Texte proposé -

-.-.-

Intervention de Max Brisson

Réunion du 2 mars 2021 à 14h30
Réforme en cours de l'éducation prioritaire — Débat organisé à la demande du groupe communiste républicain citoyen et écologiste

Photo de Max BrissonMax Brisson :

Madame la présidente, madame la secrétaire d’État, mes chers collègues, je remercie le groupe CRCE d’avoir proposé ce débat.

« Le français, la morale, le calcul ! », proclamait Jules Ferry. Sa devise illustrait alors la priorité de l’école élémentaire obligatoire et gratuite : l’égal accès de tous aux apprentissages fondamentaux et aux capacités citoyennes.

Puis, progressivement, l’école a suivi le cours de l’évolution de la société, marquée par le besoin de spécialisation et de qualification. L’école capable d’offrir à tous l’égalité des chances par le travail, par la motivation et par le mérite est venue charpenter l’image de l’école vectrice de l’ascenseur social.

La promesse scolaire était alors non plus celle de l’instruction élémentaire pour tous, mais plutôt celle de l’égalité des chances, par le mérite tout d’abord, puis de plus en plus par la différenciation et l’adaptabilité.

Ainsi est née en 1981 l’éducation prioritaire, chargée de corriger les maux de la société pour mieux parvenir à l’égalité des chances. Pourtant, quarante ans après sa création, force est de constater que l’éducation prioritaire n’a atteint ni son objectif de mixité ni, surtout, celui de limiter à 10 % les écarts de niveau entre les élèves des zones prioritaires et les autres.

-.-.-

Exercices à réaliser -
a) D'après l'intervention de Max Brisson sur l'éducation prioritaire, en quelle année cette politique est-elle née ?
b) Reprenez l'intervention de Max Brisson sur l'éducation prioritaire à partir de sa dernière phrase et poursuivez-la.
Les données n'interviennent en rien dans ce travail.

Données fournies -
-.-.-

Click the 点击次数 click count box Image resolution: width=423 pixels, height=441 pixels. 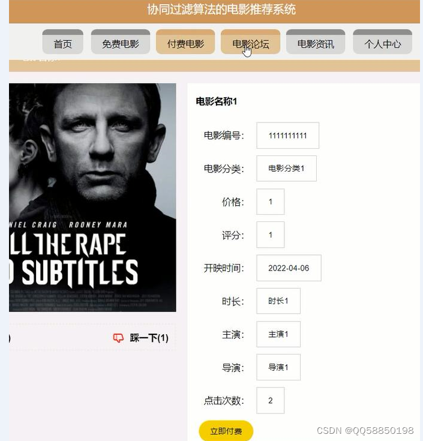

-.-.-

Résultats obtenus -
a) En 1981.

b)
Au contraire, plus les élèves empruntent les voies du succès et de la réussite et plus la société leur accorde une offre scolaire de qualité et coûteuse. Ainsi, un lycéen français coûte près de 30 % plus cher en moyenne que son camarade issu de l’un des pays membres de l’OCDE, alors que l’élève de l’école élémentaire coûte, lui, 20 % moins cher.

Je crois en fait très profondément que l’éducation prioritaire a souffert du non-respect de son principe initial, c’est-à-dire son caractère temporaire.

Prévue à l’origine pour quatre ans, sa pérennisation par le zonage a marqué au fer les établissements désignés, accélérant le départ des familles les plus favorisées et le turnover des enseignants.

Mes chers collègues, soyons clairs : cette politique était indispensable ; pour autant, nous nous devons de discuter aujourd’hui de la modestie de ses résultats, d’en trouver les causes et de proposer des solutions concrètes. Pour cela, je vous livre aujourd’hui les constats que j’ai dressés.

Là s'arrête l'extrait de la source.